Paul Walker Sr., father of the late actor Paul Walker, has filed a $1.8 million claim against the estate of Roger Rodas, the man who drove the car in which Walker was killed in late 2013.
The claim involves exotic cars that Walker's family claims were either wholly or partially owned by the late actor but have remained in the possession of Rodas' estate, reports Los Angeles' KCBS-TV. Rodas, who was also killed in the crash, was the CEO of Always Evolving, an exotic car shop owned by Walker.
The claim is the latest legal dispute in the wake of the "Fast & Furious" actor's 2013 death.
Walker, Rodas Killed in Single-Car Crash
As you may recall, both Walker and Rodas were killed in 2013 when the 2005 Porsche Carrera driven by Rodas slammed into a utility pole in Santa Clarita, California. The car burst into flames upon impact.
A subsequent investigation of the crash by the Los Angeles County Sheriff's Department and the California Highway Patrol pointed to unsafe speed as the cause. Nevertheless, Rodas' widow Kristine Rodas filed a lawsuit earlier this year against Porsche Cars North America alleging that defects in the car's design caused the deaths of her husband and Walker.

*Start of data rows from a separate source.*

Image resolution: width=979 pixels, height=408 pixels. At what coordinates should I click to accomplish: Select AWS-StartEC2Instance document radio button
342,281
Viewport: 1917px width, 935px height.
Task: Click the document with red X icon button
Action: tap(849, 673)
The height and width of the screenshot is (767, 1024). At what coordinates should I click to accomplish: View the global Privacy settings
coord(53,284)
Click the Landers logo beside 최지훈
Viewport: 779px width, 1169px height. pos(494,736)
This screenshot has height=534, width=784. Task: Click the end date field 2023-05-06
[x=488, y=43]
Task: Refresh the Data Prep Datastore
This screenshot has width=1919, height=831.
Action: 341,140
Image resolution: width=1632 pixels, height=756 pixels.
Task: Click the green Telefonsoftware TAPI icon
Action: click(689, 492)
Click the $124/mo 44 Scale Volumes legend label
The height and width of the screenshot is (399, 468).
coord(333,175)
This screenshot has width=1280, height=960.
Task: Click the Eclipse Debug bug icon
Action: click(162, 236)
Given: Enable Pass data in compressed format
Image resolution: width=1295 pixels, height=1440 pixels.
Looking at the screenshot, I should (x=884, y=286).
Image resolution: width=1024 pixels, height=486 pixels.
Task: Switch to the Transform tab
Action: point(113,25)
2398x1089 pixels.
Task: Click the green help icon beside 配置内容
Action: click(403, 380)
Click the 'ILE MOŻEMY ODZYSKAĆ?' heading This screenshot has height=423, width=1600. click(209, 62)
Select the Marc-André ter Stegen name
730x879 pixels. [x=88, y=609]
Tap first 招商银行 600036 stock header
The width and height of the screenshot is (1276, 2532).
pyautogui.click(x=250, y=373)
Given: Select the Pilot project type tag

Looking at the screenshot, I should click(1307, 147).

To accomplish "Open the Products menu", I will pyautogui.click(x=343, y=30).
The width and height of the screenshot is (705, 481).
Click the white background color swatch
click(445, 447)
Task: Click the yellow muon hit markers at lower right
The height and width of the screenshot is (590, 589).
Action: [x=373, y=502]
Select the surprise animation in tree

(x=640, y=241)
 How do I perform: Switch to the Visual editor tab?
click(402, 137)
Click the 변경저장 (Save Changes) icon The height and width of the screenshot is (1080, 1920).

Walker's parents have also been previously involved in the legal wrangling following Walker's death. Walker's mother Cheryl petitioned to be appointed as the guardian for Walker's 15-year-old daughter, claiming that the girl's mother has "a drinking problem."
In Walker's will, he reportedly named his mother as his daughter's dedicated guardian and put his parents in charge of supervising his multimillion-dollar estate until his daughter turns 18. This has included liquidating his large collection of exotic cars, several of which the family claims are still in the possession of Rodas' estate.
The lawsuit against Rodas' estate seeks "the return of the vehicles at issue and/or creditor's proportionate share of any sales proceeds derived from the sale of such vehicles." But according to KCBS-TV, Rodas' wife has rejected that claim, setting the stage for the legal battle to likely continue well into 2015.